AVAILABLE DATA:
·····

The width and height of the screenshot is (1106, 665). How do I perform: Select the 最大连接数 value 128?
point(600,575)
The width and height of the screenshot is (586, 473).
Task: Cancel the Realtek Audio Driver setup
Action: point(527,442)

·····

WORK TO BE COMPLETED:
Print out each record above exactly, with nothing omitted.

ANSWER TO THE PROBLEM:
The width and height of the screenshot is (1106, 665). How do I perform: Select the 最大连接数 value 128?
point(600,575)
The width and height of the screenshot is (586, 473).
Task: Cancel the Realtek Audio Driver setup
Action: point(527,442)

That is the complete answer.